2.3. Functional Groups and Secondary Structures of Gelatin Peptides with Different MWs

As shown in Figure 2, all gelatin peptides with different MWs showed absorbance in N–H (3500–3300 cm⁻¹), O–H (3300–2500 cm⁻¹), unsaturated C–H (>3000 cm⁻¹), saturated C–H (3000–2800 cm⁻¹), –C=O (1850–1600 cm⁻¹), amide (1700–1600 cm⁻¹), C=C (1680–1620 cm⁻¹), C–N (1360–1180 cm⁻¹), C–O (1300–1080 cm⁻¹), S=O (1220–1040 cm⁻¹), C–O–C (1150–900 cm⁻¹), and –NO₂ (1600–1500 cm⁻¹) bands. Some of these bonds were found in amino acids, while some do not exist in amino acids such as S=O and –NO₂, which may produce absorption peaks due to stretching between amino acids. Gelatin peptides possessed the same absorption bands because they came from the same source and had the same amino acid composition. However, the peak strength of functional groups varied in peptide groups with different MWs (Figure 2a). This finding may be related to the different amino acid contents, indicating that the spatial structure of the polypeptide aqueous solution is different. It is certain that antioxidant peptides require a spatial structure to exert their antioxidant effects. Differences in spatial structure can affect the exposure of certain active groups and thus affect the antioxidant activity of polypeptides [12].

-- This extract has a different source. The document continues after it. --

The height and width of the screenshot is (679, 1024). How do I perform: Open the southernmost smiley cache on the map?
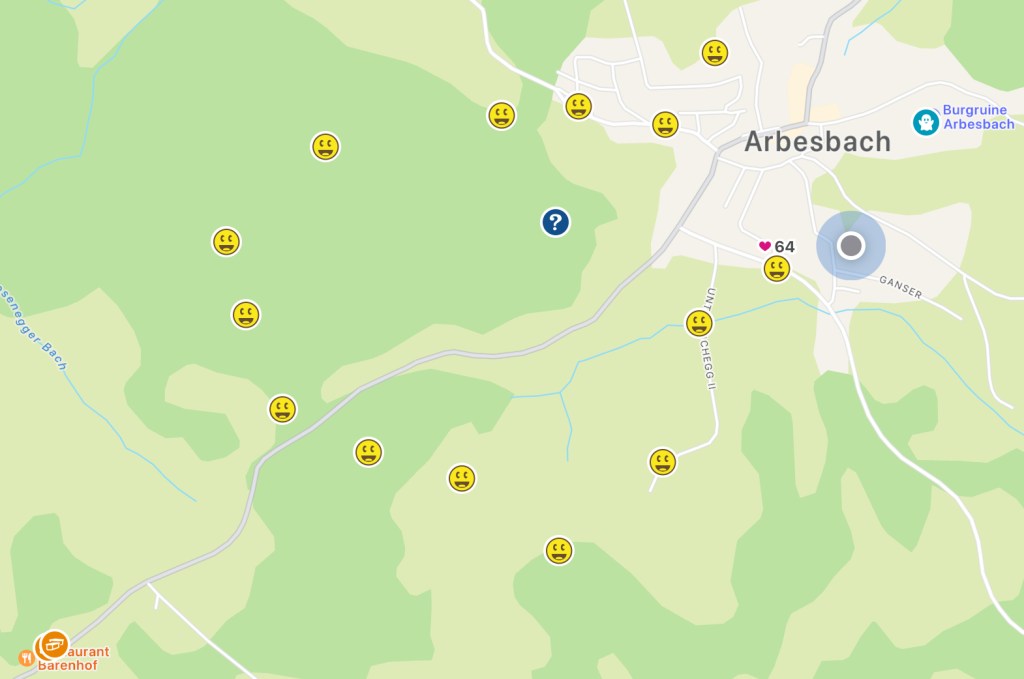point(558,550)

All CD spectra of gelatin peptides with different MWs showed a negative peak at approximately 200 nm, which is considered a p–p band (Figure 3a). In addition, a small positive band was observed at approximately 225 nm. Based on the CD spectra, poly-proline II helix and random coil conformations were detected, with different ellipticity values at wavelengths below 220 nm indicating different content of conformations [24]. As shown in Figure 3b, gelatin peptides presented a high content of antiparallel conformations, followed by beta-turn, whereas random coil, parallel, and alpha-helix conformations were relatively rare. Although gelatin peptides with different MWs showed similar trends in the content of different secondary structures, some differences were also noted. These subtle differences can affect the antioxidant activity. For example, a small change in random coil conformation can influence the antioxidant activity [25]. Antioxidant peptides require a certain spatial structure to exert their antioxidant effects. The best free radical scavenging ability can be achieved when some special groups associated with antioxidant activity are fully exposed [26]. There may be some oligopeptides in gelatin peptides solution, which could not form secondary conformations alone, but some oligopeptides with a very short length may exist in the form of peptide complexes to exhibit a secondary structure [27]. Therefore, differences in the secondary structure of gelatin peptides is another factor affecting antioxidant activities.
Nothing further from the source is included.